In a first step, we need to vectorize the features and scale them:

In [58]:
assembler = VectorAssembler(inputCols=["lengthAsFree", "lenghtAsPaid", "n_help", "n_addFriend", "usageTime"], outputCol="AllFeatures")
scaler = Normalizer(inputCol="AllFeatures", outputCol="ScaledAllFeatures")

Now we initialite two different models and wrap them in a pipeline object:

In [73]:
model_lr = LogisticRegression(featuresCol="ScaledAllFeatures", labelCol="label", maxIter=20, regParam=0.01)
model_gbt = GBTClassifier(featuresCol="ScaledAllFeatures", labelCol="label")

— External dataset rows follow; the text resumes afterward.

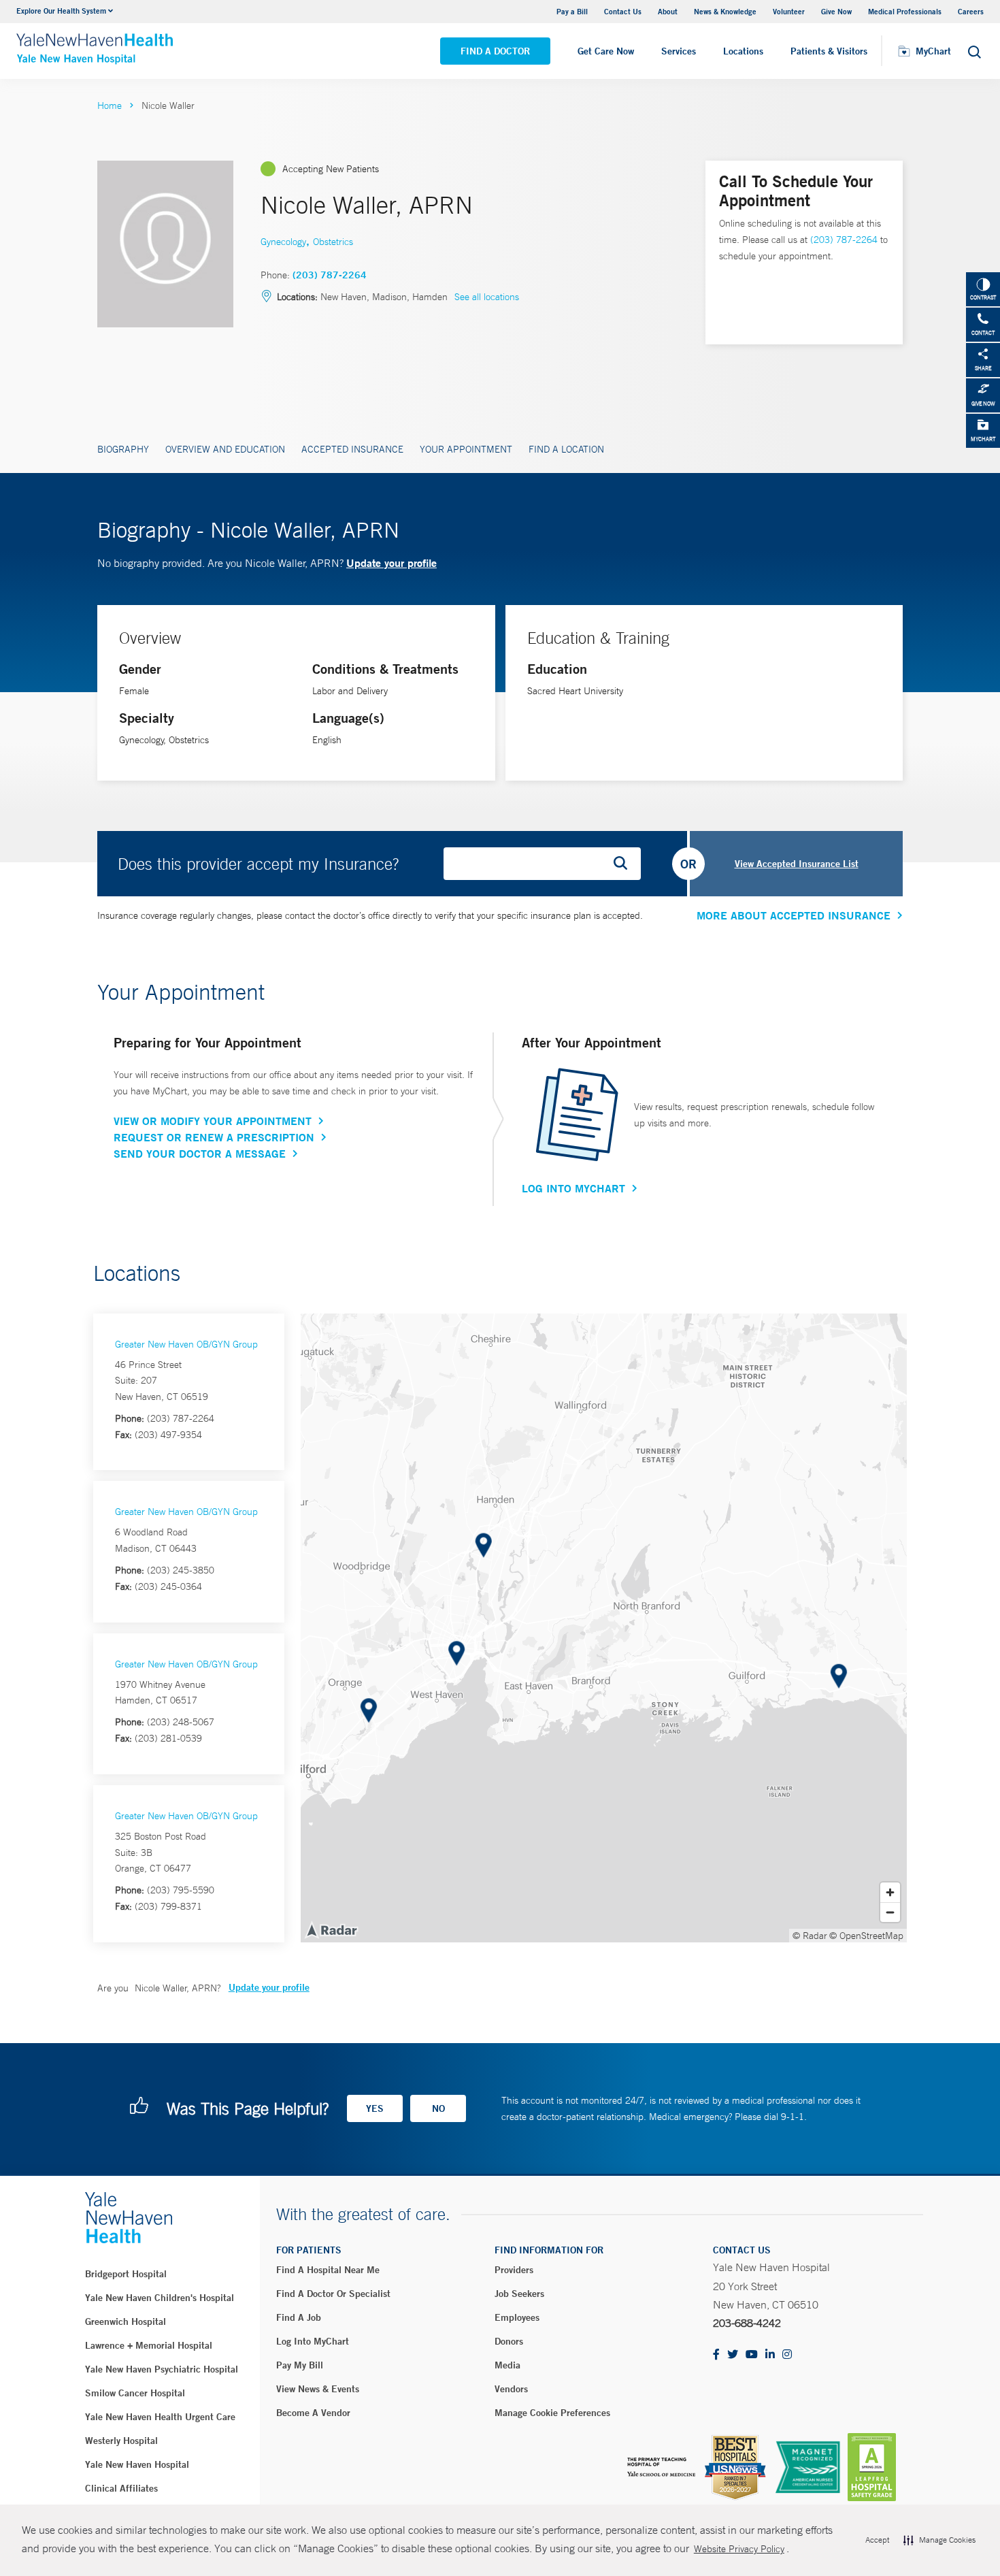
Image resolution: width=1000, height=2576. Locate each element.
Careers (971, 11)
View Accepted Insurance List (797, 864)
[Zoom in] (890, 1892)
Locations (743, 51)
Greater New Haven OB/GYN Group (186, 1344)
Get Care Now (606, 51)
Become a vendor (313, 2413)
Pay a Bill (572, 11)
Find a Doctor (495, 51)
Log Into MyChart (573, 1188)
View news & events (317, 2389)
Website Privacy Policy (739, 2549)
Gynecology (283, 241)
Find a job (298, 2317)
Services (678, 51)
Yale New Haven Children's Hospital (159, 2298)
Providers (514, 2270)
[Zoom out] (890, 1912)
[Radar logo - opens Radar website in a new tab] (331, 1929)
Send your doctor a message (200, 1153)
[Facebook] (716, 2355)
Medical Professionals (904, 11)
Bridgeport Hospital (126, 2274)
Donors (509, 2341)
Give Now (836, 11)
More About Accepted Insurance (793, 915)
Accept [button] (877, 2539)
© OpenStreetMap (866, 1935)
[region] (604, 1628)
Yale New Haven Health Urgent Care (160, 2417)
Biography (123, 449)
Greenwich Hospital (125, 2321)
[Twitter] (732, 2355)
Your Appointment (466, 449)
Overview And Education (225, 449)
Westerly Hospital (121, 2440)
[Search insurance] (625, 863)
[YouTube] (752, 2355)
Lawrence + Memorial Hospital (148, 2345)
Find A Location (566, 449)
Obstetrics (333, 241)
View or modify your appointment (213, 1120)
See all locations (486, 297)
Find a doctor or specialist (333, 2293)
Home (109, 105)
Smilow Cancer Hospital (135, 2393)
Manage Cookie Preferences (552, 2413)
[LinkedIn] (770, 2355)
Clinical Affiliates (121, 2488)
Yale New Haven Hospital (137, 2464)
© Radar (810, 1935)
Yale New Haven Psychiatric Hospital (161, 2369)
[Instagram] (787, 2355)
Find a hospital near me (328, 2270)
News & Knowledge (725, 11)
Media (507, 2365)
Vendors (511, 2389)
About (668, 11)
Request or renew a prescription (214, 1137)
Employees (517, 2317)
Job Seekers (519, 2293)
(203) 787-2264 (330, 275)
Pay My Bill (299, 2365)
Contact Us (622, 11)
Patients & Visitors (828, 51)
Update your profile (391, 562)
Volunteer (789, 11)
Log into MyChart (312, 2341)
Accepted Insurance (352, 449)
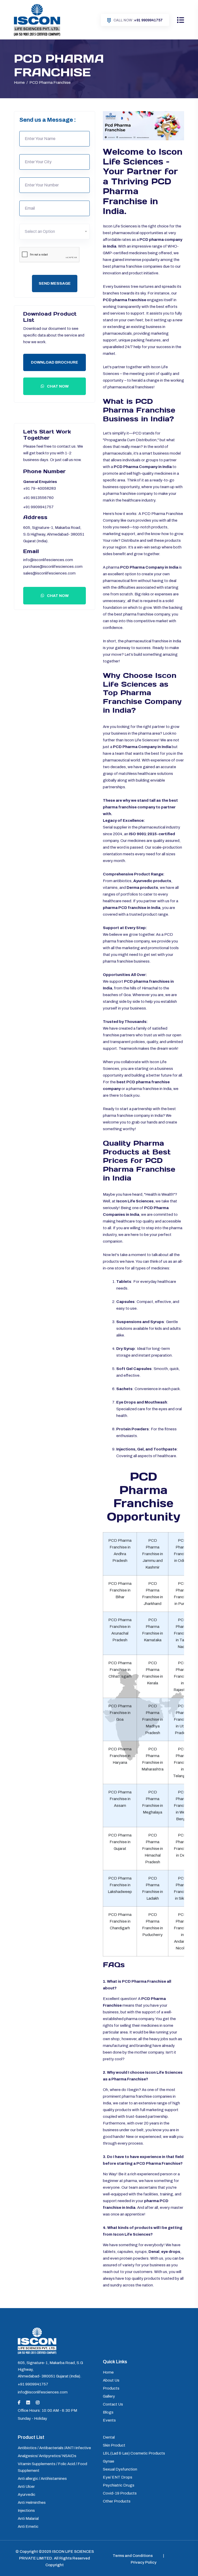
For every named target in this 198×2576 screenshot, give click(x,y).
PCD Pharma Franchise (50, 82)
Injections (26, 2510)
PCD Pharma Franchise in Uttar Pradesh (182, 1719)
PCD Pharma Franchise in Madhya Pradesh (152, 1719)
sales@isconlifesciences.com (49, 573)
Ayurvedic (26, 2494)
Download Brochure (54, 362)
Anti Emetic (28, 2526)
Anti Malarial (28, 2518)
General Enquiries (40, 482)
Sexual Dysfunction (120, 2469)
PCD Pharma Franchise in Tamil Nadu (182, 1633)
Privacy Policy (143, 2562)
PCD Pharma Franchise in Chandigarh (119, 1921)
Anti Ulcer (26, 2486)
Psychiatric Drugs (118, 2485)
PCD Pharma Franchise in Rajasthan (182, 1676)
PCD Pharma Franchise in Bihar (119, 1590)
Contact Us (113, 2404)
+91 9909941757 (138, 20)
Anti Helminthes (32, 2502)
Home (20, 82)
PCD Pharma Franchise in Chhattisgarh (119, 1669)
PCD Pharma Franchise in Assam (119, 1799)
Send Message (55, 283)
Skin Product (114, 2445)
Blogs (108, 2412)
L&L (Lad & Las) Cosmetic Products (134, 2453)
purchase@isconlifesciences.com (52, 566)
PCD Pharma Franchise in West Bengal (182, 1805)
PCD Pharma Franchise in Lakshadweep (120, 1885)
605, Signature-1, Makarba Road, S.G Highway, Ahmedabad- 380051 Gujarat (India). (53, 534)
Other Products (116, 2501)
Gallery (109, 2396)
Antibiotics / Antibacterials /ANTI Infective (54, 2448)
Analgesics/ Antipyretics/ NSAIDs (47, 2456)
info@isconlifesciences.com (48, 560)
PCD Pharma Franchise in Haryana (119, 1756)
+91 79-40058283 (39, 488)
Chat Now (57, 386)
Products (111, 2388)
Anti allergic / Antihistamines (42, 2478)
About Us (111, 2380)
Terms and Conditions (133, 2556)
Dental (109, 2437)
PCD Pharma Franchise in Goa (119, 1712)
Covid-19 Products (120, 2493)
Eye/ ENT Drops (117, 2477)
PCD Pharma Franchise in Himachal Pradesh (152, 1848)
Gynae (108, 2461)
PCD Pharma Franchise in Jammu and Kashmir (152, 1553)
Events (109, 2420)
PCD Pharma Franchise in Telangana (182, 1762)
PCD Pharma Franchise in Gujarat (119, 1842)
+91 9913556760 (38, 498)
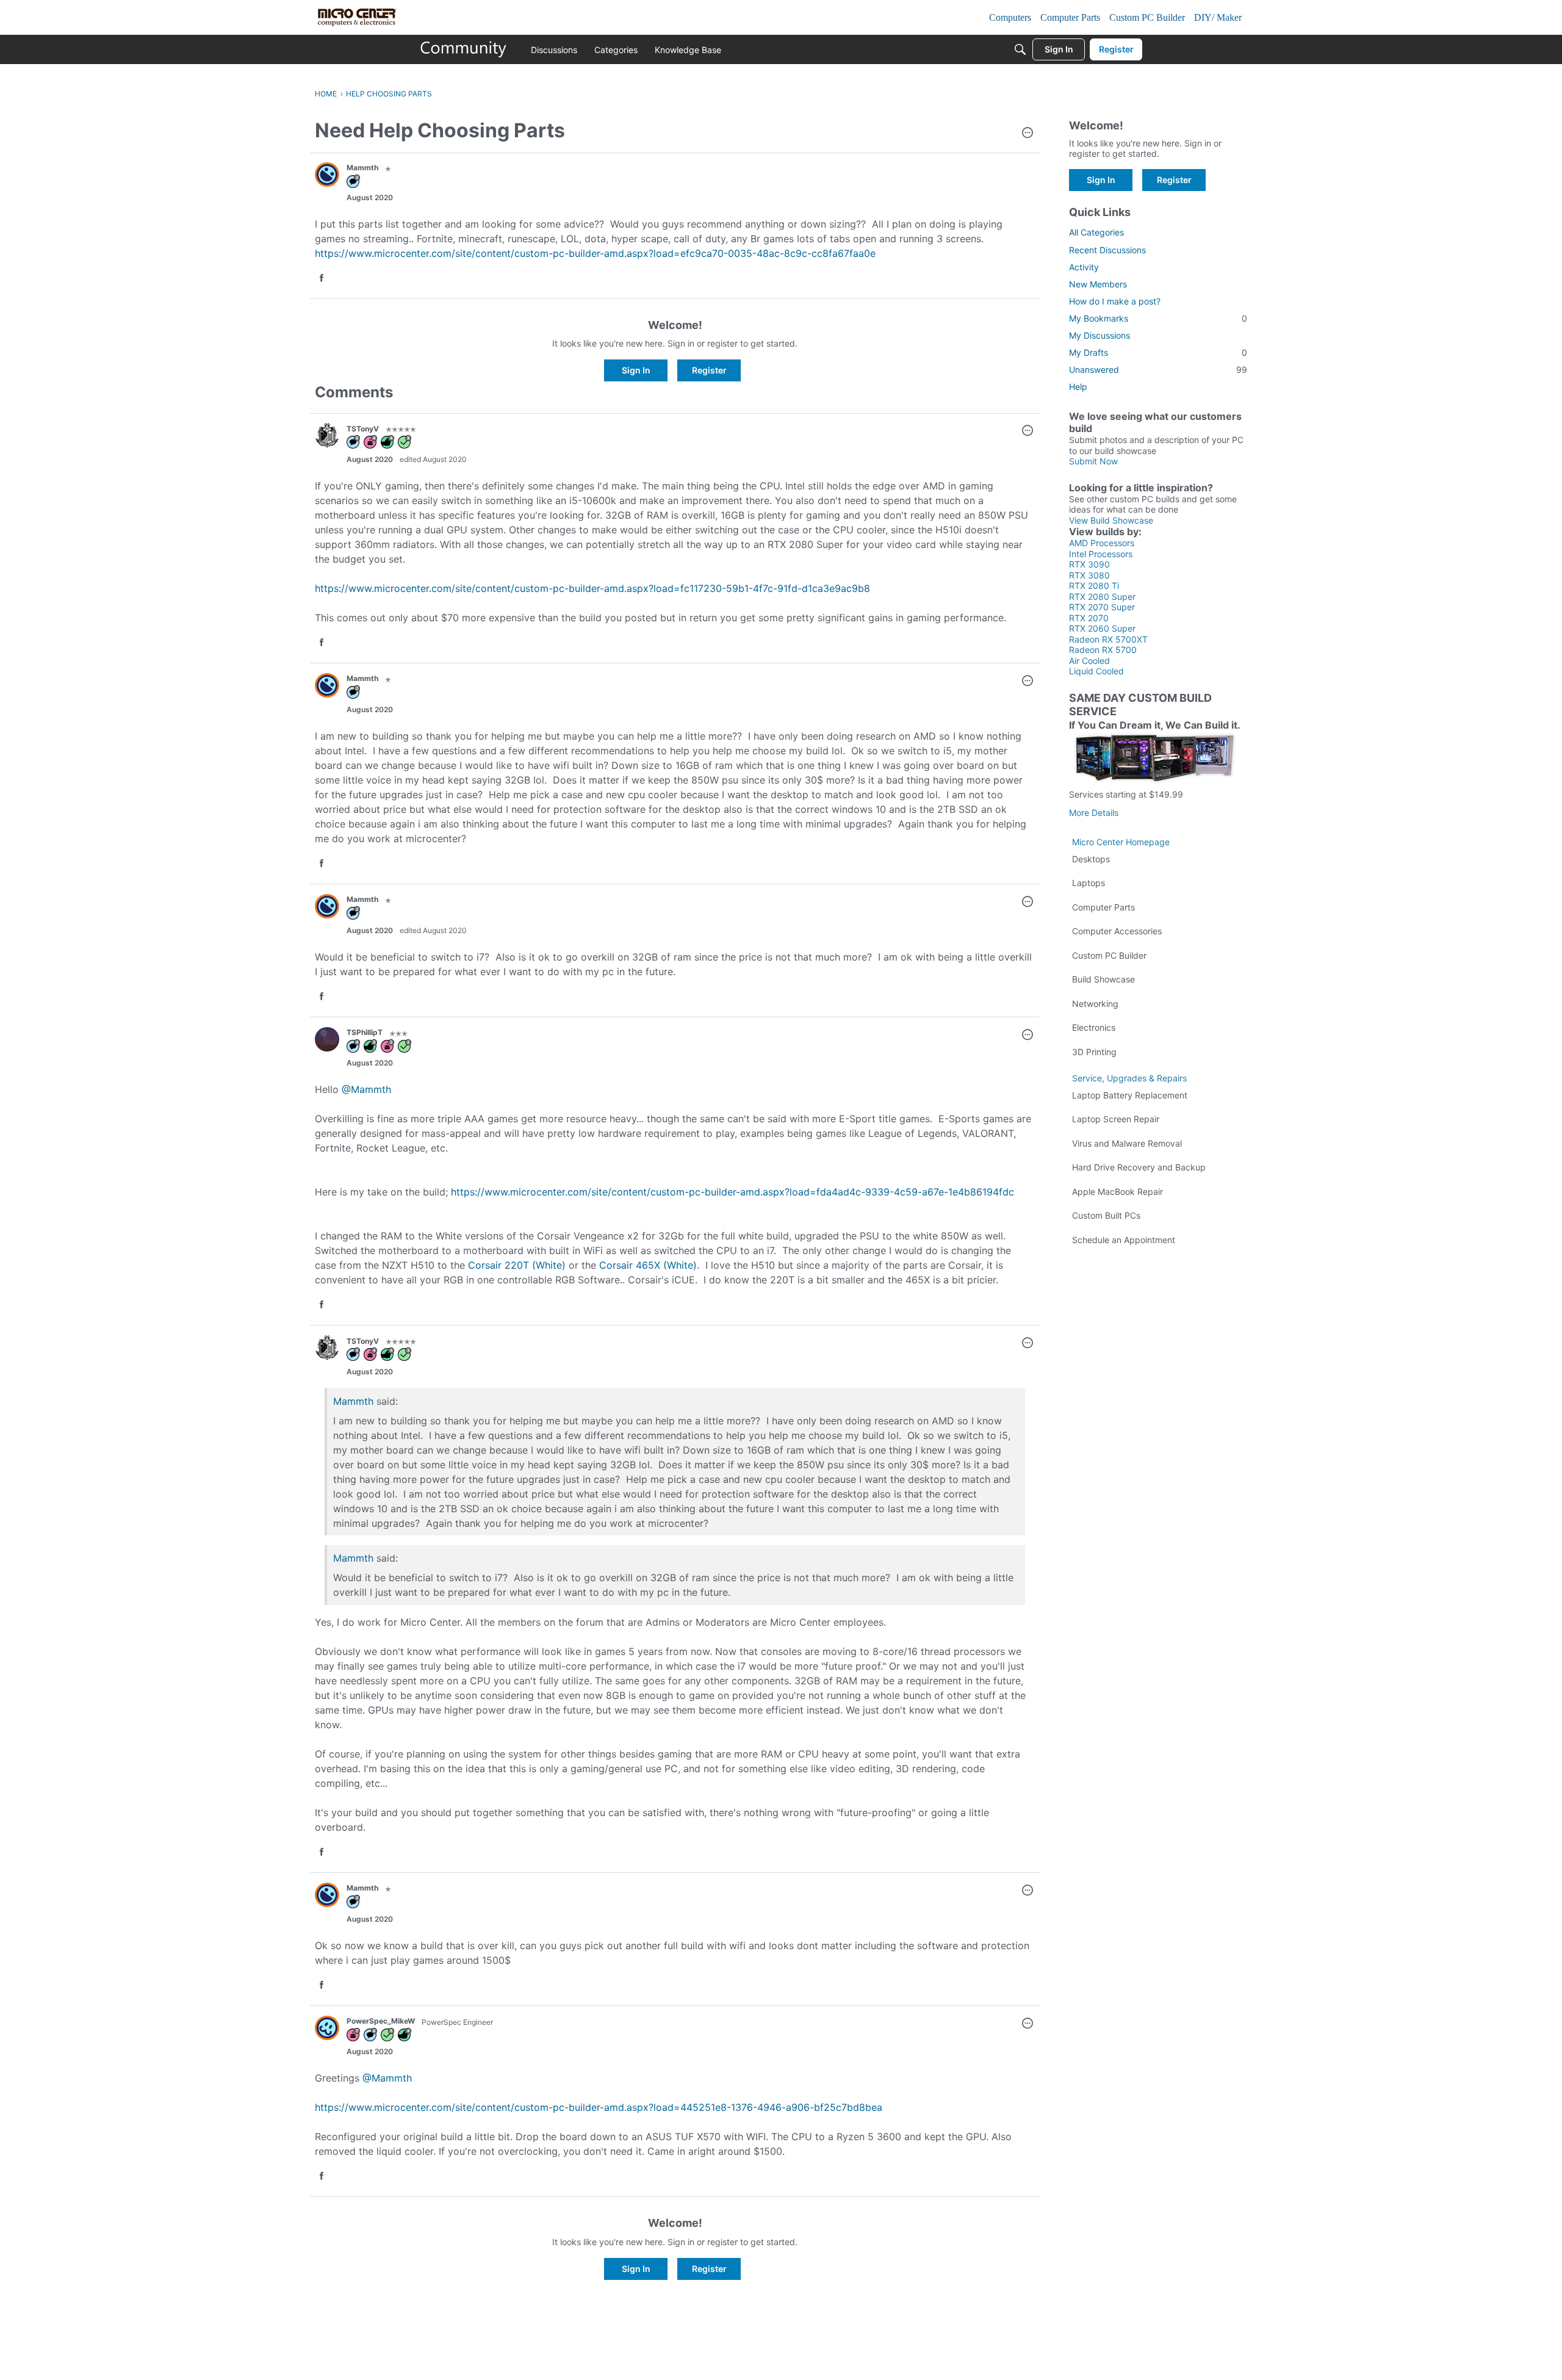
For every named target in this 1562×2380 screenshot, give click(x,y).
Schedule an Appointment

pipeline_lr = Pipeline(stages=[assembler, scaler, model_lr])
pipeline_gbt = Pipeline(stages=[assembler, scaler, model_gbt])

We use 80% of the data for training and 20% for testing:

In [74]:
training, test = features.randomSplit([0.8, 0.2])

With the fit method of the pipeline object, we can train the models on the training data set:

In [75]:
model_lr_fitted = pipeline_lr.fit(training)
model_gbt_fitted = pipeline_gbt.fit(training)

In order the evaluate the performance of the different models, we define a helper function:

In [69]:
def model_performance(model, test_data, metric = 'f1'):
    """ Evaluate a machine learning model's performance 
    
        Input: 
            model(object) - trained model or pipeline object
            metric - the metric used to measure performance
            data - test data on which performance measurement should be performed
        Output:
            score
    """
    
    evaluator = MulticlassClassificationEvaluator(metricName = metric)
    predictions = model.transform(test_data)
    
    # calcualte score
    score = evaluator.evaluate(predictions)
    
    return score

In [76]:
model_performance(model_lr_fitted, test)

0.6238720262510253

In [77]:
model_performance(model_gbt_fitted, test)

0.6774823708785972

We conclude that the Logistic Regression Model performs best in terms of the metric f1-score.